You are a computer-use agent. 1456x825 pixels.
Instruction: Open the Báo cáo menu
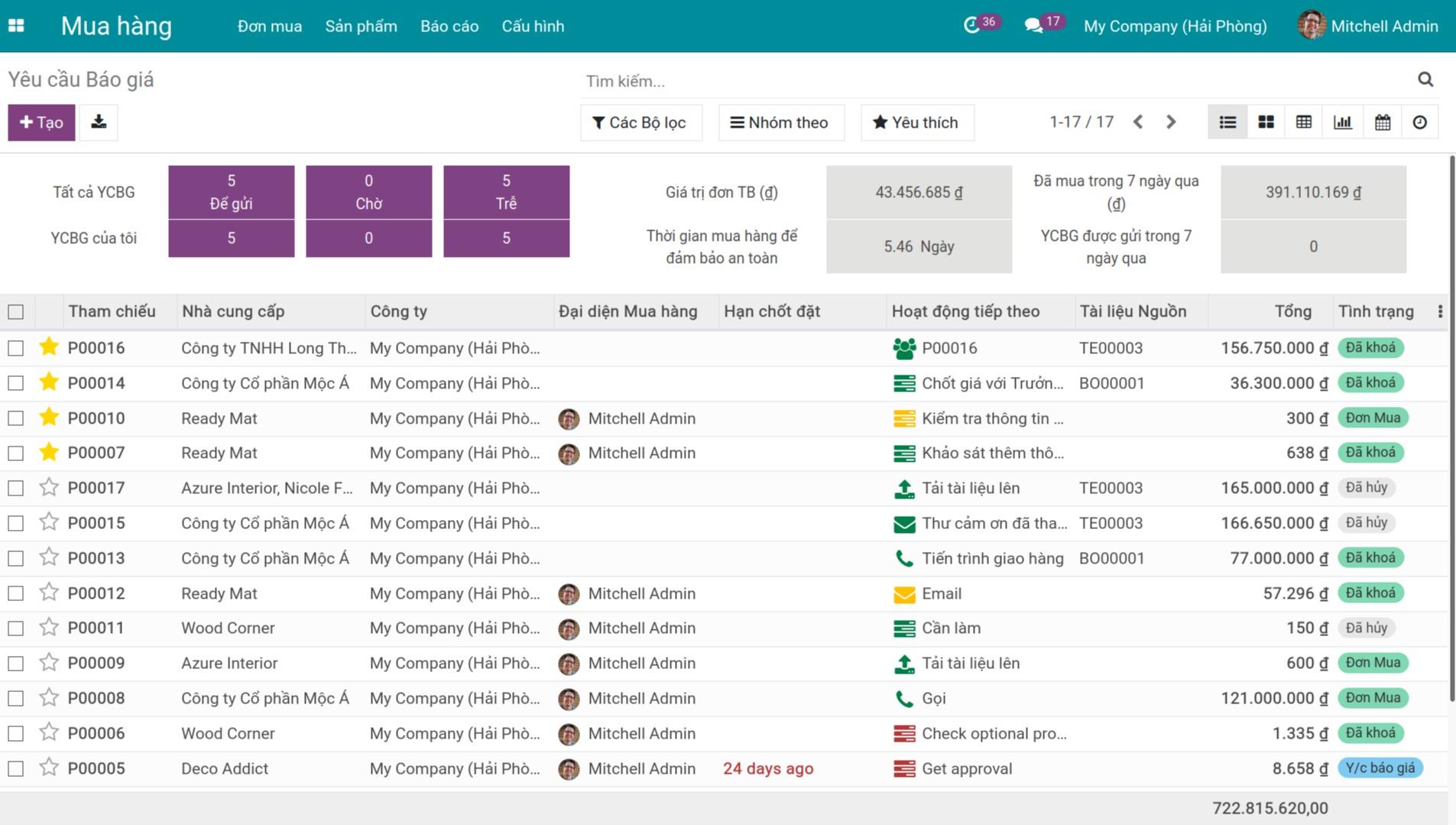(x=449, y=26)
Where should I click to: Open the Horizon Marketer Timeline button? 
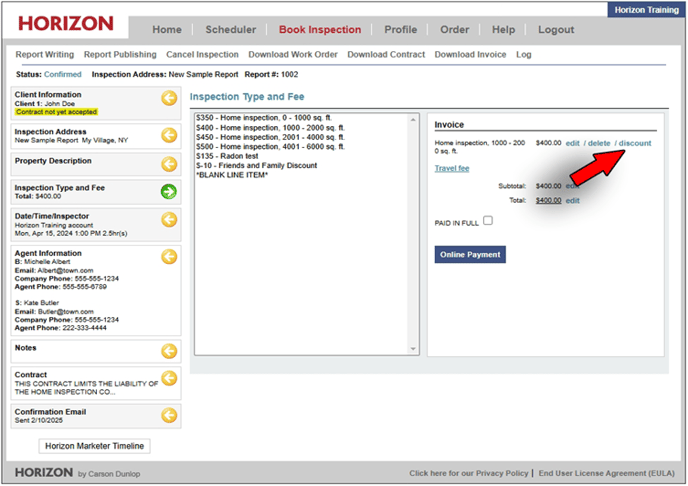94,446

++++++++

» PROBLEM STATEMENT:
Could you return, word for word, every line from the line with "Where should I" through the last line of the listing above, both ends included, without any pictures?

» RESULT OF THE TASK:
Where should I click to: Open the Horizon Marketer Timeline button? 
94,446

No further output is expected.